Distribution shifts are a serious concern in modern statistical learning as they can systematically change the properties of the data away from the truth. We focus on Wasserstein distribution shifts, where every data point may undergo a slight perturbation, as opposed to the Huber contamination model where a fraction of observations are outliers. We formulate and study shifts beyond independent perturbations, exploring Joint Distribution Shifts, where the per-observation perturbations can be coordinated. We analyze several important statistical problems, including location estimation, linear regression, and non-parametric density estimation. Under a squared loss for mean estimation and prediction error in linear regression, we find the exact minimax risk, a least favorable perturbation, and show that the sample mean and least squares estimators are respectively optimal. This holds for both independent and joint shifts, but the least favorable perturbations and minimax risks differ. For other problems, we provide nearly optimal estimators and precise finite-sample bounds. We also introduce several tools for bounding the minimax risk under distribution shift, such as a smoothing technique for location families, and generalizations of classical tools including least favorable sequences of priors, the modulus of continuity, Le Cam's, Fano's, and Assouad's methods.
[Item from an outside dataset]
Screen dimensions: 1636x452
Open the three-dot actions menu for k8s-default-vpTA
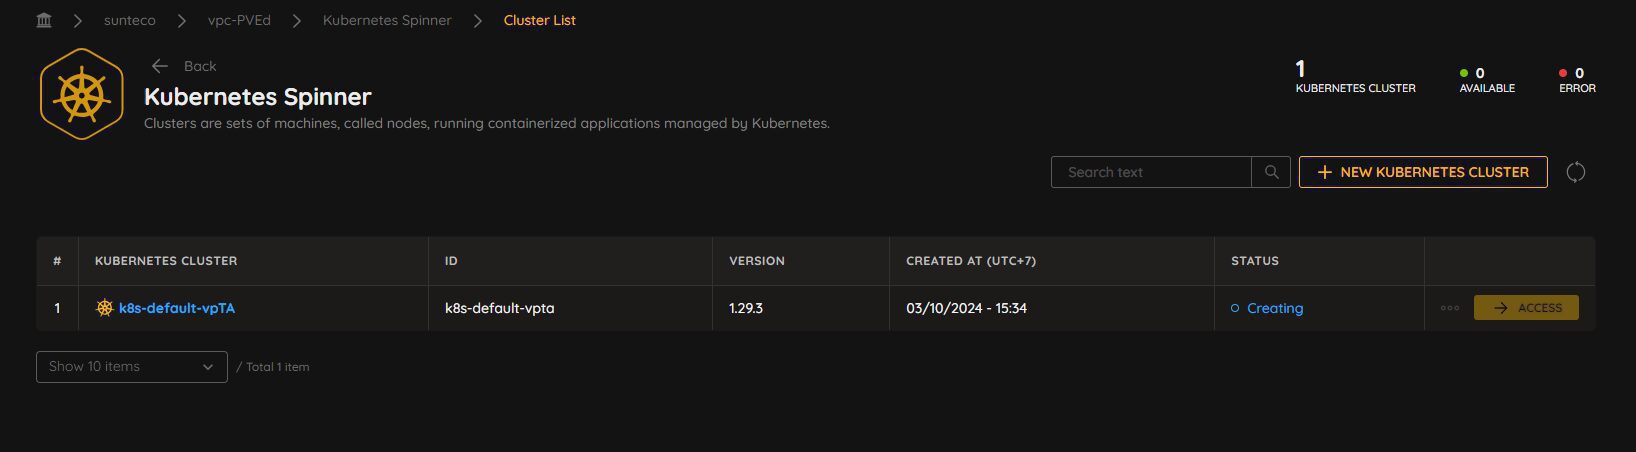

翻译：分布偏移是现代统计学习中的严峻挑战，它会系统性改变数据相对于真实情况的属性。本文聚焦于Wasserstein分布偏移——每个数据点可能经历轻微扰动，区别于Huber污染模型中部分观测值为离群点的情形。我们研究超越独立扰动的偏移场景，探索联合分布偏移，即各观测扰动可相互协调。针对位置估计、线性回归及非参数密度估计等重要统计问题展开分析。在均值估计的平方损失与线性回归的预测误差准则下，我们推导出精确的极小极大风险与最不利扰动，并证明样本均值与最小二乘估计量分别达到最优。这一结论对独立偏移与联合偏移均成立，但两者最不利扰动与极小极大风险存在差异。对于其他问题，我们提出近最优估计量与精确有限样本界。同时引入多种在分布偏移下界定极小极大风险的工具，包括针对位置族的平滑技术，以及经典方法的推广——如最不利先验序列、连续模量、Le Cam方法、Fano方法与Assouad方法。